Data Science Crash Course 9/10: Dimensionality Reduction

Let’s learn Data Science in 2020

This is 9th instalment of Data Science Crash Course and we’re going to talk about how to reduce a number of dimensions in our data, so that it can be visualised and better understood.

Dimensionality Reduction in Python. Data Science Crash Course.

Principal Component Analysis

Imagine you want to plot data but your data has too many dimensions to do that right away. Here comes Dimensionality Reduction. These methods allow you to look only at certain dimensions which have the most relevant information for you.

Standard technique is PCA, Principal Component Analysis, which is looking at eigenvectors (singular values) and projecting to those which capture the most of data. So you can transform for example 4D into 2D, by projecting onto 2D space spanned by two largest singular values.

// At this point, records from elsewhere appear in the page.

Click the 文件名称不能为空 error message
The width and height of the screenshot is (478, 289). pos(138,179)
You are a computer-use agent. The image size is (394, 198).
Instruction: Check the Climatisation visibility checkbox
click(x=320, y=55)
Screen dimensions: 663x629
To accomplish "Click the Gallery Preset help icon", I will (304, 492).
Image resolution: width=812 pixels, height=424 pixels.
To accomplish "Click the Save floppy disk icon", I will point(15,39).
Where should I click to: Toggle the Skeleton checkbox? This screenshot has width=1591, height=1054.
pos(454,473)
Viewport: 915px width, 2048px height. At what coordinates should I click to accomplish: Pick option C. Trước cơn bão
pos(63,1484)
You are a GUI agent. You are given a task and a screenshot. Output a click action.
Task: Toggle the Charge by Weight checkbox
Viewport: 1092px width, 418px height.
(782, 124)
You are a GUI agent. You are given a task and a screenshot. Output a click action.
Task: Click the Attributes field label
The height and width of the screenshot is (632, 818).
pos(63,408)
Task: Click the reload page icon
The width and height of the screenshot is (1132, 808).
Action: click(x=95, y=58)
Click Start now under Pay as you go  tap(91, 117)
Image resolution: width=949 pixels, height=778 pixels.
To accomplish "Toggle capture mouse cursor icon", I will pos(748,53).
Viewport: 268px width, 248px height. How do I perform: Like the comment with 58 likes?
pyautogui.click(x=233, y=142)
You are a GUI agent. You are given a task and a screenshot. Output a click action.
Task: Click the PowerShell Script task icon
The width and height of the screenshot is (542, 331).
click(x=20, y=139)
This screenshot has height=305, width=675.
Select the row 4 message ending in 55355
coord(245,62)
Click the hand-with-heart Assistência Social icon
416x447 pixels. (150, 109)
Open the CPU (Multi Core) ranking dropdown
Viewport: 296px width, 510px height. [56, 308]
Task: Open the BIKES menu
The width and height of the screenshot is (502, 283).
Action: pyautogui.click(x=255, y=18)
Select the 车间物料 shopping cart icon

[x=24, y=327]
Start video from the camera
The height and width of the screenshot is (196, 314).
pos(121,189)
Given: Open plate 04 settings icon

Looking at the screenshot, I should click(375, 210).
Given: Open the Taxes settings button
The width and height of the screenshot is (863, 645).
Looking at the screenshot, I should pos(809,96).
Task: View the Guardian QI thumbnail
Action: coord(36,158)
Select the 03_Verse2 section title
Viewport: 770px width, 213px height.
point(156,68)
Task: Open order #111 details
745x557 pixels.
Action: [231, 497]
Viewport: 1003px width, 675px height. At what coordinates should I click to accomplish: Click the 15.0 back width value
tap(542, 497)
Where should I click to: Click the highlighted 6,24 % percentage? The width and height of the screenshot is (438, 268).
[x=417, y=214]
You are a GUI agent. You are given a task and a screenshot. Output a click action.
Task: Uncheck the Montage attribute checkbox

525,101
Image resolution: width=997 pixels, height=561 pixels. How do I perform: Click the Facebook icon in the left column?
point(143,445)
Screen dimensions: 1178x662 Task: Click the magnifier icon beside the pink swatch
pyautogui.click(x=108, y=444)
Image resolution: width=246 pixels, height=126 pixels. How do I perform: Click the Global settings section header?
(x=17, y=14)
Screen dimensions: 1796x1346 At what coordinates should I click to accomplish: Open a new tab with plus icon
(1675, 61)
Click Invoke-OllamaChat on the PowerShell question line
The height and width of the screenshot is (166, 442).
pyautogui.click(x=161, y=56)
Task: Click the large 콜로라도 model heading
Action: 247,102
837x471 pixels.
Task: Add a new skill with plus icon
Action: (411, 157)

Let’s look at a sklearn code for a simple PCA use with a NumPy array:

PCA with sklearn

Here we just use PCA with 2 components and we get singular values for our space. To really understand what’s going on, you should read a couple of sources:

Dimensionality Reduction in Data Science

Dimensionality reduction is important because you want to get rid of unnecessary data, irrelevant columns in spreadsheets, in order to apply data science algorithms in the most efficient way. Less parameters are easier to control and manipulate.

There are many other methods used for dimensionality reduction. More advanced include for example Manifold Learning. Manifold learning is an approach to non-linear dimensionality reduction. Algorithms for this task are based on the idea that the dimensionality of many data sets is only artificially high. t-SNE is one of the most well-known technique of manifold learning and you can read more about it in sklearn documentation.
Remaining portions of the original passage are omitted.